In spite of the perception that investors won’t jump into the market while the UK’s political future remains unresolved, there are still some significant assets on the market and deals close to completion. Vendors will be hoping that uncertainty does not lead to deals being iced.
In the City of London, Blackstone has put Alban Gate up for sale for about £300M, a building owned by its core-plus platform, according to React News. Elsewhere, Brookfield is in talks to buy the 50% stake it does not already own of London Wall Place from Oxford Properties for about £350M.
In the West End, Oxford Properties and Brockton Capital are selling the Post Building for around £700M following significant inbound interest, and the WELPUT fund has put Orion House in Covent Garden up for sale for £130M.
Slightly further west in Victoria, Singaporean investor ARA is in talks to buy a 50% stake in the Nova office scheme from CPPIB for £450M. It would be the company’s first deal since buying UK asset manager Dunedin.
Outside of London’s central borough’s there are two huge deals on the market: the £700M sale of White City Place and the potential £1.3B sale of Camden Market, very different collections of assets, but both of which will test investor appetite for emerging locations.
Outside of the office world, Queensgate Investments is testing appetite for London hotels with the sale of the Kensington Forum Holiday Inn for £500M. Queesngate bought the hotel for £400M in 2015. There is planning permission to demolish the building and build a new hotel including serviced apartments.

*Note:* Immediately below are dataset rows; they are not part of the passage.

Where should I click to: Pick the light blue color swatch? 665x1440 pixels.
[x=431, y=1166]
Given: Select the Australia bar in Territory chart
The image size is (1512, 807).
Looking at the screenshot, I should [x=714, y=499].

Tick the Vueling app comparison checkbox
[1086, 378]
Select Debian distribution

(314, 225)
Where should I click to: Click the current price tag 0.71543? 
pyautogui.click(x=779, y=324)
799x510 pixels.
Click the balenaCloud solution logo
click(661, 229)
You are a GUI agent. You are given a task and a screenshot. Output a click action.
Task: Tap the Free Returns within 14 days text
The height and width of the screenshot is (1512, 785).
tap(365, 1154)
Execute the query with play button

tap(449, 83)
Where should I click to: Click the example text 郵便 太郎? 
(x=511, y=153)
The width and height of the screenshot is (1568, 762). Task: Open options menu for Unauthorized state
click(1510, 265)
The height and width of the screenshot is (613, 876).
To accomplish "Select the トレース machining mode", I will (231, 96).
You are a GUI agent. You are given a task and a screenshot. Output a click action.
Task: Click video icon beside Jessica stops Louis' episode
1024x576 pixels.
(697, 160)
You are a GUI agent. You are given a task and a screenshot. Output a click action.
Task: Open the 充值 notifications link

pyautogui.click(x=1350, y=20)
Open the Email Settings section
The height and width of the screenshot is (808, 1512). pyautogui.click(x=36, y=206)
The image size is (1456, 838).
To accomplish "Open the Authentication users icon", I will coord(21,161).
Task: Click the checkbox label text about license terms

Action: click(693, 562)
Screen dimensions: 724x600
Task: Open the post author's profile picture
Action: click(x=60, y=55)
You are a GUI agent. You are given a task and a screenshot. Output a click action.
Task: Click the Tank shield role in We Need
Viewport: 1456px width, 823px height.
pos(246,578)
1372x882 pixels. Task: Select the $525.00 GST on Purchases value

News that there will be a general election before the end of the year will likely further increase investor reticence about Central London. The UK electorate is being offered perhaps the most polarised options for decades: a choice between a Conservative party that would deregulate the economy to the greatest degree since Margaret Thatcher’s government of the 1980s, or a Jeremy Corbyn Labour government that has indicated a programme of state intervention and redistribution of wealth which would radically alter the UK economy.
“Real estate would be fair game,” Prestbury Chairman Nick Leslau told Bisnow earlier this month. “[Corbyn] would be happy to dismantle the industry. Taxation would rise, he would expropriate land, impose rent control and reduce security of tenure.”
Opinion polls are generally in agreement and indicate that the Conservatives would win, but the margin of victory is far from certain. With such a stark choice on offer, there is even less incentive for investors to dive in before the result is known.
Or of course, there is the possibility of a hung Parliament, no majority for either party and further political paralysis. In which case, 2020 could be another slow year for Central London investment.